Our strict inclusion criteria guaranteed that only studies assessing a clear relationship between an environmental determinant and an outcome were included. This was to objectively appraise that relationship, as well as the risk of bias and facilitate the interpretation of the evidence to increase validity of results and constancy across the data extraction.

Evidence on environmental determinants and associations

The evidence presented in the studies included in this systematic review demonstrated the importance of understanding the complex interdependency of health, society, socioeconomic condition, built and natural environment [34,35,36,37], as well as an increasing consensus about the repercussions of surrounding environment on population health, and also on the specificities of environmental population health measurement in urban contexts.
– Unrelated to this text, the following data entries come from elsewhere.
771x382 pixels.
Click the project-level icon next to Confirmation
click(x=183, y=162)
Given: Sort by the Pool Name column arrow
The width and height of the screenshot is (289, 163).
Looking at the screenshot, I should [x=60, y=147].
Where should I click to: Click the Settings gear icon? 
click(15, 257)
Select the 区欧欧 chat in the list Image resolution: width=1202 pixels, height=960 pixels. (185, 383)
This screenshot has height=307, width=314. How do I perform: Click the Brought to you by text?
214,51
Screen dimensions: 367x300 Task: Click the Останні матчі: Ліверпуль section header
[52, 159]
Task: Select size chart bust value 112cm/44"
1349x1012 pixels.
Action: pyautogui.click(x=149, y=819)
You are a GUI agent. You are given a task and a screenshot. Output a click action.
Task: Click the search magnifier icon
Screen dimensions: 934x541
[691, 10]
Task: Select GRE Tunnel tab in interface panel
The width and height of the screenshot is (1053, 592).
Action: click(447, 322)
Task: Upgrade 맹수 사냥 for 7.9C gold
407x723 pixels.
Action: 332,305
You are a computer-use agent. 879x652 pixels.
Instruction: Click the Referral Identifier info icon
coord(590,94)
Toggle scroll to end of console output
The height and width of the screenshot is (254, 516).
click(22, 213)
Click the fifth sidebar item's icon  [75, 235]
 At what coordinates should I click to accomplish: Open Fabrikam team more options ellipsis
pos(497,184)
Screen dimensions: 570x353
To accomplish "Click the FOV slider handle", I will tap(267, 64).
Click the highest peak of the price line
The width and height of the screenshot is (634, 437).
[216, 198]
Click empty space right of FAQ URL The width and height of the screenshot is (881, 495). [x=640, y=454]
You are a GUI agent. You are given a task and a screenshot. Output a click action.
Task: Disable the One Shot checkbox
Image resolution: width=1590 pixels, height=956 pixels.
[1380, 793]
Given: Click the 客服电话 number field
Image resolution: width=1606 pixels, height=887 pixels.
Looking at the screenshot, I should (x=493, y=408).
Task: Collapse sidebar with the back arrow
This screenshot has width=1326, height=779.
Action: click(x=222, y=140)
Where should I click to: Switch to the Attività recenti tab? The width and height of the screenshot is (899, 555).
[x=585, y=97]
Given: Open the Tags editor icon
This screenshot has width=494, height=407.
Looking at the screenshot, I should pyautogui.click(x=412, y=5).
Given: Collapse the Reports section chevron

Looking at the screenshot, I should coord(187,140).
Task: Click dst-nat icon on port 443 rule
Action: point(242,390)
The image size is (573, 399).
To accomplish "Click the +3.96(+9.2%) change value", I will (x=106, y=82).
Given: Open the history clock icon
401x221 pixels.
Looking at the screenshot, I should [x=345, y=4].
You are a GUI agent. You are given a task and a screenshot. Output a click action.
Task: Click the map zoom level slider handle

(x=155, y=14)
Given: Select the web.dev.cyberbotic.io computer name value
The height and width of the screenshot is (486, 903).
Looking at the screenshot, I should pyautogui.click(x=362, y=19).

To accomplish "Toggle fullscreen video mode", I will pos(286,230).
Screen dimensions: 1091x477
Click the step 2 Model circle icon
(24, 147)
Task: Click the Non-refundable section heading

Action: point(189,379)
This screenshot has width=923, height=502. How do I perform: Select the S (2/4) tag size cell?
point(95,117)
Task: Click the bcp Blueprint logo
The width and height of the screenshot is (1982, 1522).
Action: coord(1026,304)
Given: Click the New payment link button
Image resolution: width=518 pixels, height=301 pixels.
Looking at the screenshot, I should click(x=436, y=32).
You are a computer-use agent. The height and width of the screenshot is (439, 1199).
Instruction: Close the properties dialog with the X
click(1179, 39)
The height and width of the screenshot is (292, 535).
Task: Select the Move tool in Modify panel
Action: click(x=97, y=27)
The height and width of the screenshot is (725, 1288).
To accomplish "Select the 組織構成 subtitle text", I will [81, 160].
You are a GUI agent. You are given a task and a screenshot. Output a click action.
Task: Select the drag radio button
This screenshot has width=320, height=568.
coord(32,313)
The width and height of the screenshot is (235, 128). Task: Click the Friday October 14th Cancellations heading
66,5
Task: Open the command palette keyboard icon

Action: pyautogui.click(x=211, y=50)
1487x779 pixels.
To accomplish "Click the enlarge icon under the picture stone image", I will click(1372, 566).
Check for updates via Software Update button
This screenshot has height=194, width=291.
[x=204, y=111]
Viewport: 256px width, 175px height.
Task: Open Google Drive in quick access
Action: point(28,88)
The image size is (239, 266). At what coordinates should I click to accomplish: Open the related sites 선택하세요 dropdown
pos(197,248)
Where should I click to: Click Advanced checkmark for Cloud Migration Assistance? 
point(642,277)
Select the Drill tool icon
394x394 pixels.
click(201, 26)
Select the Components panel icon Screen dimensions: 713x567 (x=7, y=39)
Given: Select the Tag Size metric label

The overall findings suggest that socioeconomic determinant have been the most studied area, evidencing strong and consistent associations with all health outcomes appraised in this review. Lorenzoni (2019) and Pickett (2015) [38, 39] shows that income inequality, measured mainly as median household income, has a strong impact on health what is aligned with the inverse associations found in this review, that indicate that improvements in indicators like income, education, employment status and racial inclusion, could result in a reduction in mortality and morbidity outcomes improving overall population health. Indeed, lower mortality and morbidity rates among socioeconomically advantaged people have been observed for hundreds of years, and in recent decades these observations have been replicated using various indicators of socioeconomic (percentage of people working or ranking like blue vs white collar) status and while considering multiple disease outcomes. A careful analysis of the results revealed an additive influence on the impact of these indicators with the outcome, meaning that improving more than one indicator simultaneously could result in a higher improvement on health. From a policy perspective, as well as from an etiological perspective, it is important to understand which of the components is critical - for instance, if education is found to be important, the policies that may be implemented would differ from the policies needed if income was found to be the most influential factor. In fact, most research has not tested such competing hypotheses directly, although the indicators used in each study are explicitly identified.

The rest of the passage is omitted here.